Il tuo compito: Trascrivi in una tabella Markdown con le colonne "Nr" e "Riga" le righe dei record che vanno da quella contenente "will pyautogui.click(x=521, y=1007)." fino alla fine dei record, estremi inclusi. Numera ogni riga e ometti quelle vuote.

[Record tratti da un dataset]
------------------------------------------------------------
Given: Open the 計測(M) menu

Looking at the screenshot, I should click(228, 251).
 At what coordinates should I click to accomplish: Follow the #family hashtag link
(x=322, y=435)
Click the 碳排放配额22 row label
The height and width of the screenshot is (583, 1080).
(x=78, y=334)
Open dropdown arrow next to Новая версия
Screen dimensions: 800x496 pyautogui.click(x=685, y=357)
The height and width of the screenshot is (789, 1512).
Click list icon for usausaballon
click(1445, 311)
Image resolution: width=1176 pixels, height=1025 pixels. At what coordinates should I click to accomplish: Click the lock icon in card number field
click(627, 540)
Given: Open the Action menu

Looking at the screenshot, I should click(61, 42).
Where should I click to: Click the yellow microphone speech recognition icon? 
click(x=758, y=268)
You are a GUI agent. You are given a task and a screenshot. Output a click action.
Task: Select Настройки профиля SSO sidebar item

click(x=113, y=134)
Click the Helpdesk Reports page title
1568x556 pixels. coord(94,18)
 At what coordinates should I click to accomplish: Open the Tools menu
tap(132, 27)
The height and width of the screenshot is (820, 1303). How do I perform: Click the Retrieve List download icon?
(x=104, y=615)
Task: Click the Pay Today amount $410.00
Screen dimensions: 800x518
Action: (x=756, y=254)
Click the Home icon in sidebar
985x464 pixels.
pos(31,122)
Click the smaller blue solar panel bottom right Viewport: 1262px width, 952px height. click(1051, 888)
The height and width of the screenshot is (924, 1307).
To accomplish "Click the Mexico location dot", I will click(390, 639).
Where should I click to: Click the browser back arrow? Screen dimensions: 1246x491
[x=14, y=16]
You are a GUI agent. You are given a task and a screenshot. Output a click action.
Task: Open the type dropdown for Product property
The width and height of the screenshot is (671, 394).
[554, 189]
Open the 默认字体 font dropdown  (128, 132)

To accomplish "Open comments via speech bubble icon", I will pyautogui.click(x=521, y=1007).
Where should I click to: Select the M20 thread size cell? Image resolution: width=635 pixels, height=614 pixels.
------------------------------------------------------------
Risposta al compito:
| Nr | Riga |
|---|---|
| 1 | To accomplish "Open comments via speech bubble icon", I will pyautogui.click(x=521, y=1007). |
| 2 | Where should I click to: Select the M20 thread size cell? Image resolution: width=635 pixels, height=614 pixels. |